県警によると立花容疑者は昨年12月、立候補していた大阪府泉大津市長選の街頭演説で、名誉を傷つける目的で竹内さんが「警察の取り調べを受けている」と発言した疑いがある。

さらに、竹内さんの自死が報じられた直後の今年1月19、20日にも竹内さんが「逮捕される予定だった」とSNSに投稿するなどしたことも逮捕容疑になった。

いずれの容疑もことし6月に竹内さんの妻が刑事告訴していた。

地元記者は「遺族側弁護士は県警と協議をした上で告訴しており、立件される公算は高いとみられていました。それでも名誉棄損での逮捕も死者への名誉棄損容疑の立件も異例で、それだけ悪質だとみているようです」と話す。

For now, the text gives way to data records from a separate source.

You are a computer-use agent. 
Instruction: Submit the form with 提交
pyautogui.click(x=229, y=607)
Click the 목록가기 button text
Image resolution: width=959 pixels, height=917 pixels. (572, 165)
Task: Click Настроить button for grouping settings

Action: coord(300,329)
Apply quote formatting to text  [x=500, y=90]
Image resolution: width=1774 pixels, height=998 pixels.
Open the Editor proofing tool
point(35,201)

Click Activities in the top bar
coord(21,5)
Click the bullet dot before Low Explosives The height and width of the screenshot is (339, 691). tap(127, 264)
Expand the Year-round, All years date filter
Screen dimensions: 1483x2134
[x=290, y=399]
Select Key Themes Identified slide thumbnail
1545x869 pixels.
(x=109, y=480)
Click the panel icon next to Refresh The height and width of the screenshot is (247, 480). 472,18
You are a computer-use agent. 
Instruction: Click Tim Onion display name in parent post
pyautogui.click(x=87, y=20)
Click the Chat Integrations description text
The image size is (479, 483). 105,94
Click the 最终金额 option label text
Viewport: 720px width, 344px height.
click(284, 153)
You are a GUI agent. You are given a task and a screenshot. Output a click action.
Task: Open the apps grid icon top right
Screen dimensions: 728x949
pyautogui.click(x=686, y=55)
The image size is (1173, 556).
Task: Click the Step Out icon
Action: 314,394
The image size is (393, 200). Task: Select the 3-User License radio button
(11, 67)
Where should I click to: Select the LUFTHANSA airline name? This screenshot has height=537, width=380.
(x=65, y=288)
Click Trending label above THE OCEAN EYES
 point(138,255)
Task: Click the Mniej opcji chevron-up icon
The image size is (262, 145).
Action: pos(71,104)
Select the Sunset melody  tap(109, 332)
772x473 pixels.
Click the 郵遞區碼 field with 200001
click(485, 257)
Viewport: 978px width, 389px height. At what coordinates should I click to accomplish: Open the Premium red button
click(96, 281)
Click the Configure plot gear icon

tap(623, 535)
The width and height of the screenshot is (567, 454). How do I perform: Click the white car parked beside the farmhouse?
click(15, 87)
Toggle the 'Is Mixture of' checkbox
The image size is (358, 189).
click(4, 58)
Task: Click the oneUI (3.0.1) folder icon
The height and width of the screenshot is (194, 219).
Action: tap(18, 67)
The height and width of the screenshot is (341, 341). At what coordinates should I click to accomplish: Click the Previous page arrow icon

7月3日、参院選兵庫県選挙区に立候補し神戸市内で第一声演説を行なう立花孝志容疑者(撮影・集英社オンライン)
7月3日、参院選兵庫県選挙区に立候補し神戸市内で第一声演説を行なう立花孝志容疑者(撮影・集英社オンライン)
すべての画像を見る

最近も市長が失職した静岡県伊東市長選に出馬すると宣言し意気軒高だった立花容疑者は一転して絶体絶命の状況になった。社会部記者が解説する。

「立花容疑者は2019年に、NHK受信料徴収員が持つ業務端末に記録された受信契約に絡む情報を不法に撮影しNHKに『個人情報を拡散する』などと伝えたとして、威力業務妨害罪などで起訴されています。

ほかにも党を離れた地方議員を『徹底的に人生潰しに行く』と脅迫したとの脅迫罪でも起訴されました。結果、2023年3月、上告審で懲役2年6か月、執行猶予4年の有罪判決が確定しました。

この判決からまだ4年経っておらず、今回の事件で立花氏が有罪になれば、前回の懲役期間に今回科せられる懲役期間が加えられた実刑となりそうです。

自民党は今回の政局で、参議院の数合わせのためNHK党の議員と会派を組み、地元兵庫の自民党組織からも批判の声が出ていましたが、党首逮捕に自民党本部がどう対応するかも注目されます」(社会部記者)

今回兵庫県警は立花容疑者の認否を明らかにしていない。供述が影響を与える共犯者がいない事件で目を引く対応だが、知事選絡みで立花容疑者の捜査対象が拡大した際に“登場”してくる人物らに捜査状況を悟らせないための措置とみられる。